2. A directiva, que se aplica aos produtos da posição 70.13 da pauta aduaneira comum, estabelece regras, designadamente, sobre a composição, as características de fabrico e a rotulagem dos produtos considerados. Resulta do respectivo preâmbulo que a directiva tem por objectivo harmonizar as denominações dos produtos com vista a favorecer a livre circulação dos produtos e, ao mesmo tempo, preservar os interesses dos consumidores e dos operadores.
O preâmbulo da directiva dá a seguinte justificação a favor da harmonização:
"A possibilidade de uma denominação especial dos produtos de vidro cristal e a obrigação daí resultante no que se refere à composição desses produtos são objecto de regulamentações diferentes. Essas diferenças entravam o comércio desses produtos e podem estar na origem de distorções de concorrência na Comunidade" e
"no que diz respeito às denominações previstas para as diversas categorias de vidro cristal, assim como para as características destas categorias, as disposições comunitárias a fixar têm por fim proteger, por um lado, o comprador contra as fraudes, e por outro lado, o fabricante que cumpre estas disposições" (sublinhado nosso).
3. As denominações são indicadas no Anexo I da directiva. Os produtos de vidro cristal são repartidos na coluna a) da directiva em quatro categorias. As denominações aplicáveis às diferentes categorias são indicadas na coluna b), em cada uma das línguas comunitárias. Em relação a cada categoria, nas colunas d) a g) indicam-se as "características" de fabricação (óxidos metálicos, densidade, etc.) que cada produto deve apresentar para poder ter essa denominação.

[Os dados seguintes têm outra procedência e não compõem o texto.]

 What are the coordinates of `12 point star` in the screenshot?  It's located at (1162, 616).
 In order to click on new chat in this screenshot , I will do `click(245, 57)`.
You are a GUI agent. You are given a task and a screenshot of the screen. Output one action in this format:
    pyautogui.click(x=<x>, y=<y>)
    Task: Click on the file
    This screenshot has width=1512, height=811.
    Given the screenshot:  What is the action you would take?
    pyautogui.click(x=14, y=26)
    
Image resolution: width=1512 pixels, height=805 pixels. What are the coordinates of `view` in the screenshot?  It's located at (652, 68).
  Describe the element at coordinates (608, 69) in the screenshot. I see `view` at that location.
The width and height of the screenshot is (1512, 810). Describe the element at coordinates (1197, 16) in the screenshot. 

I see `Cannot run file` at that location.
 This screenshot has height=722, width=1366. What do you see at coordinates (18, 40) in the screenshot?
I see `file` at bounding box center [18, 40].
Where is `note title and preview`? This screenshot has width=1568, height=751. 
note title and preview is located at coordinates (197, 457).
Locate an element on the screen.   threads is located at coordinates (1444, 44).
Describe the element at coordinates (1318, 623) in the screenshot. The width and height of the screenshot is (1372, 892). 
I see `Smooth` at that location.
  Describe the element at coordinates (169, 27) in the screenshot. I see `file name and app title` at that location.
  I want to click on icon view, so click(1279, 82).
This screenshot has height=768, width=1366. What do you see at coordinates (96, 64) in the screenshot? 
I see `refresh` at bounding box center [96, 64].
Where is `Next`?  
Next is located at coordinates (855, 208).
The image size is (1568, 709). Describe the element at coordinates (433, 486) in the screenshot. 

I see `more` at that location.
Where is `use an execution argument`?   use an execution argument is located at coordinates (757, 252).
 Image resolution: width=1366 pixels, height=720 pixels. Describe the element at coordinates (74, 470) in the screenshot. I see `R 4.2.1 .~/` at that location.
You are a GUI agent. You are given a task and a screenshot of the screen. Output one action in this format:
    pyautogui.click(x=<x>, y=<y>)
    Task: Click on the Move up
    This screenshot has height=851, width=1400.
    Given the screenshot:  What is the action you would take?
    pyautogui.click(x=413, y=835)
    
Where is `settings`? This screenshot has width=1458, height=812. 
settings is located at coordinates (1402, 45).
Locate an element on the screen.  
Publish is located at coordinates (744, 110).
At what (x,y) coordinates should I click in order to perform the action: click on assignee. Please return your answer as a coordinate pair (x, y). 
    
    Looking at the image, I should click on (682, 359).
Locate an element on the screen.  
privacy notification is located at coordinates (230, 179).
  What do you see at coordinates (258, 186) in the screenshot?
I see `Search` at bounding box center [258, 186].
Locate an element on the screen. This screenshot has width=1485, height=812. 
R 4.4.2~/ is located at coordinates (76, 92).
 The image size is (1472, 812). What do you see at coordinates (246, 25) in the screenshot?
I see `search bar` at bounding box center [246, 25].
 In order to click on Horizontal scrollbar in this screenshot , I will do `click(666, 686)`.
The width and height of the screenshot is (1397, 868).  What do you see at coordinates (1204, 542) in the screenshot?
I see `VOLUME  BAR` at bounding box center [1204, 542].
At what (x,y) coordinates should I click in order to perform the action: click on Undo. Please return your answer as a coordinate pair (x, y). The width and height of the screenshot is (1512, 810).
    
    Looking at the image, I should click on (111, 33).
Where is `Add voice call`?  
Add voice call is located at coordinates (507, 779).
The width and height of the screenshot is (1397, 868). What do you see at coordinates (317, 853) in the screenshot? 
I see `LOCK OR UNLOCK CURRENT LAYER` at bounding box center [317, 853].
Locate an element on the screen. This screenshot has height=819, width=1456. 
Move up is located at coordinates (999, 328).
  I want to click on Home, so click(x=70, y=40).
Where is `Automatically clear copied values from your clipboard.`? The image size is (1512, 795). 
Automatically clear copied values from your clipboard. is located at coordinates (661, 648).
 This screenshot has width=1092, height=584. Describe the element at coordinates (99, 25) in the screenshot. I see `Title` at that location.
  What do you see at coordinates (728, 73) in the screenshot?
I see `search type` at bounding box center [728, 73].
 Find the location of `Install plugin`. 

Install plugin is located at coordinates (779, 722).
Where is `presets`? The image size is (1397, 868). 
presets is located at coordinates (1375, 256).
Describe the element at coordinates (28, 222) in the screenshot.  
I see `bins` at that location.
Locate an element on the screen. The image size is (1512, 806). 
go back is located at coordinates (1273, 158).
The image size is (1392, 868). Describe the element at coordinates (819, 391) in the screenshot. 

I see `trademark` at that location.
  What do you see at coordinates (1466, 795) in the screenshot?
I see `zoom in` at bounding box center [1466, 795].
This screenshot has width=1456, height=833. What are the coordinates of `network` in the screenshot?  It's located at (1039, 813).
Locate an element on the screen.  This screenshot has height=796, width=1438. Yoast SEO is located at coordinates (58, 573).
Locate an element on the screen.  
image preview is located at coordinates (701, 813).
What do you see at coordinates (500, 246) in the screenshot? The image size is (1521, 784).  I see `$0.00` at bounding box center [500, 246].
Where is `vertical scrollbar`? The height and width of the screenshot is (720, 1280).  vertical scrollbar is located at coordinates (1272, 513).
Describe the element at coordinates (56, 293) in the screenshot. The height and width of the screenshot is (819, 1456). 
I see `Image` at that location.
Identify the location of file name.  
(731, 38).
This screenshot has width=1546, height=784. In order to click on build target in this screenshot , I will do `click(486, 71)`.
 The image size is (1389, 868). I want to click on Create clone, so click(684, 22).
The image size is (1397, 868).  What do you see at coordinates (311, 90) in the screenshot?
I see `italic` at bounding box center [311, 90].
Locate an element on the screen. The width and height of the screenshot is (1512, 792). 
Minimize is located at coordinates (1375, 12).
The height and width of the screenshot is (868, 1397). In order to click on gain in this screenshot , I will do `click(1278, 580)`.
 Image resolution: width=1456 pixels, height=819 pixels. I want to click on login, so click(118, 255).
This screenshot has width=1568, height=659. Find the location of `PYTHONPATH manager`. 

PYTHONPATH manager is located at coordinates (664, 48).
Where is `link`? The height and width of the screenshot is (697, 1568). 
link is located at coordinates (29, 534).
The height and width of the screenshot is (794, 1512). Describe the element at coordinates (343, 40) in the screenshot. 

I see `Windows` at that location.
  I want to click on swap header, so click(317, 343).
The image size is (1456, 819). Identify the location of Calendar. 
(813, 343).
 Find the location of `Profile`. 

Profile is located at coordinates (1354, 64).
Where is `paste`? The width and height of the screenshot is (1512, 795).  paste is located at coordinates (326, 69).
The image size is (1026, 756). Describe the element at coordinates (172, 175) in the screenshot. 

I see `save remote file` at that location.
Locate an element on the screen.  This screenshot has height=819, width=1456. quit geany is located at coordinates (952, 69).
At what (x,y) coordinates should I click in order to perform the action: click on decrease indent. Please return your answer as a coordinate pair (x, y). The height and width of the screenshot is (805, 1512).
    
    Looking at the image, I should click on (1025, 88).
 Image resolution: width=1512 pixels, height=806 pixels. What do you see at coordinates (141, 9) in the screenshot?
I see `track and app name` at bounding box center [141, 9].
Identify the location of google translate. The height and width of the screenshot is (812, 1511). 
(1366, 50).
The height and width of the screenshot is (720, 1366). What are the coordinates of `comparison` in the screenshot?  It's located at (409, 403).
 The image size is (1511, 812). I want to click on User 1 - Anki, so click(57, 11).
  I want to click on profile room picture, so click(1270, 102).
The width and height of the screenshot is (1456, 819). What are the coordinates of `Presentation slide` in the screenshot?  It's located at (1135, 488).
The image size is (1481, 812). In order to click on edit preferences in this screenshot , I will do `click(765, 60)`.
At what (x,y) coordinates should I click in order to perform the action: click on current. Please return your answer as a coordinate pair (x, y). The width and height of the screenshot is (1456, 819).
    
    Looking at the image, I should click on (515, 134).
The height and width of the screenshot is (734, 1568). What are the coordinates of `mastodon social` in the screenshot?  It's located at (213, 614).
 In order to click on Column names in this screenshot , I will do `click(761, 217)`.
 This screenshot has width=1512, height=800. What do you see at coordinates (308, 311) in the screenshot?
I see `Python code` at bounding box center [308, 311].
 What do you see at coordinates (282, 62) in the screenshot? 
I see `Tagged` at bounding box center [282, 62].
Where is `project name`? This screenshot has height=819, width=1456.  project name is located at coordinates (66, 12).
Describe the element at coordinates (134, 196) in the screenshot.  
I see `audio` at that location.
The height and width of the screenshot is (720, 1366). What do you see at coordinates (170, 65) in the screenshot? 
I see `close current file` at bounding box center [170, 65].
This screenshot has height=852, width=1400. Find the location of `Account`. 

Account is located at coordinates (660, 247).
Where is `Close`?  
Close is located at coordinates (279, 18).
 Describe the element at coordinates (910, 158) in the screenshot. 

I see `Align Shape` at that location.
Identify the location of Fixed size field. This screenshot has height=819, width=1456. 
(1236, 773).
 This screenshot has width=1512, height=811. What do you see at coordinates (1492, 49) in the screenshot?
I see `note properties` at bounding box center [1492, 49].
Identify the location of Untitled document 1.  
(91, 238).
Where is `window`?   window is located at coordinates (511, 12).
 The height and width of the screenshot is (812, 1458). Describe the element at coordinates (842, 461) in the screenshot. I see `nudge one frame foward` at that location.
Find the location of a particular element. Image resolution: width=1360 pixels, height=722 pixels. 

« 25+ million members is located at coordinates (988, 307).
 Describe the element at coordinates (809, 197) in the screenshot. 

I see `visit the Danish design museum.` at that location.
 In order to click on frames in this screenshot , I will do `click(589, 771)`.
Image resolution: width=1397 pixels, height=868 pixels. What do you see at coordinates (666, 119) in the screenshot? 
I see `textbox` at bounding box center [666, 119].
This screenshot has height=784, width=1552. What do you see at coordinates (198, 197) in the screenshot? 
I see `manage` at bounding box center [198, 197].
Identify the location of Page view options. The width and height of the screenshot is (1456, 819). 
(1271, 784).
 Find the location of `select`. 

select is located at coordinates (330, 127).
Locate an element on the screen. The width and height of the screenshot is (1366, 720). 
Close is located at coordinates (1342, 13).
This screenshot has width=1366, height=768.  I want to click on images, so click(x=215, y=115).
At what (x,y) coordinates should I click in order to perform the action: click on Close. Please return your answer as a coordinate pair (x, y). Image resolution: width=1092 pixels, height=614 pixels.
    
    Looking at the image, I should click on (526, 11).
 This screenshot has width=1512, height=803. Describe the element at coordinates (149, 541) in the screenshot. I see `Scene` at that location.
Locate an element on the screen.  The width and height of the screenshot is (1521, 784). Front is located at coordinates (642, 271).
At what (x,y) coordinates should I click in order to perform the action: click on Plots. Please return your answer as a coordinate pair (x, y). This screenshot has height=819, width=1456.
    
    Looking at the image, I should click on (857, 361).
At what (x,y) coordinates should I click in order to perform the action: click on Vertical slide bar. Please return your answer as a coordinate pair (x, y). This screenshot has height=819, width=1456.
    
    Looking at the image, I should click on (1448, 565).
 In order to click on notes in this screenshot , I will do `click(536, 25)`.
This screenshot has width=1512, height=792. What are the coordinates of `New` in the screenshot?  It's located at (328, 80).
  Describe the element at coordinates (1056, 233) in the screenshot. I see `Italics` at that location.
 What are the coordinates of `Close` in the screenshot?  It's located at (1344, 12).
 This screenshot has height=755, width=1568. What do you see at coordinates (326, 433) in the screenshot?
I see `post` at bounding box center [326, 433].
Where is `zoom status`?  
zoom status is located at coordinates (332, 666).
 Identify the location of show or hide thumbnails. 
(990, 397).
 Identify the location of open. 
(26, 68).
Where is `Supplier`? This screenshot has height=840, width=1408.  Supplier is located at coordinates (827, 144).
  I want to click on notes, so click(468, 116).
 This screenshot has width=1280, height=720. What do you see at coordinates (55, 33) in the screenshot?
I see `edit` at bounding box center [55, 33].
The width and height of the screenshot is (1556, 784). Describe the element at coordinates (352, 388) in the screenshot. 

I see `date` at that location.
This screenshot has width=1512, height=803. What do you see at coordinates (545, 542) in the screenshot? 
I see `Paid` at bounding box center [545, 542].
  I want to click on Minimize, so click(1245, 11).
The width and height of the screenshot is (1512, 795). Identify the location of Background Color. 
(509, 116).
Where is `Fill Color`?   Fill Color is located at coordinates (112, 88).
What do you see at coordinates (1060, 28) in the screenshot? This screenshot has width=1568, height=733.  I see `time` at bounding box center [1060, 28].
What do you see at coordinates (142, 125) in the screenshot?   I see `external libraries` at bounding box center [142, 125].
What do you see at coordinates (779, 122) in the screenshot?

4. Resulta dos autos que os produtos da categoria 1 se consideram como sendo os de melhor qualidade e se presumem ter o valor mais elevado, que os produtos da categoria 2 são considerados de qualidade logo abaixo e de valor logo abaixo do valor superior, etc. A qualidade depende, entre outras coisas, do teor em chumbo do produto considerado (2).
5. O artigo 3. da directiva dispõe que as denominações "não (podem) ser utilizadas no comércio para designar outros produtos" que não sejam os que possuam as características especificadas na directiva.
6. A coluna c) do Anexo I ("notas explicativas") prevê, de modo uniforme para os produtos das categorias 1 e 2, que "as denominações podem ser livremente utilizadas, qualquer que seja o país de origem ou o país destinatário". A coluna c) prevê, de modo uniforme para as categorias 3 e 4, que "só podem ser utilizadas as denominações na língua ou línguas do país em que a mercadoria é comercializada" (3).
7. É esta última nota explicativa que está na origem do processo pendente no tribunal de reenvio e que ocasionou a questão prejudicial.
8. A questão foi levada a juízo por um comerciante belga de produtos da categoria 3 contra um produtor e exportador alemão destes produtos. O comerciante afirma que o contrato de compra e venda não foi respeitado porque os produtos exportados são designados por forma que contraria a exigência relativa à denominação aplicável. O produtor alemão, que, segundo as informações obtidas, nunca respeitou tal exigência (4), afirma que a mesma é ilegal por infringir a proibição, constante do artigo 30. do Tratado, de medidas de efeito equivalente a restrições quantitativas.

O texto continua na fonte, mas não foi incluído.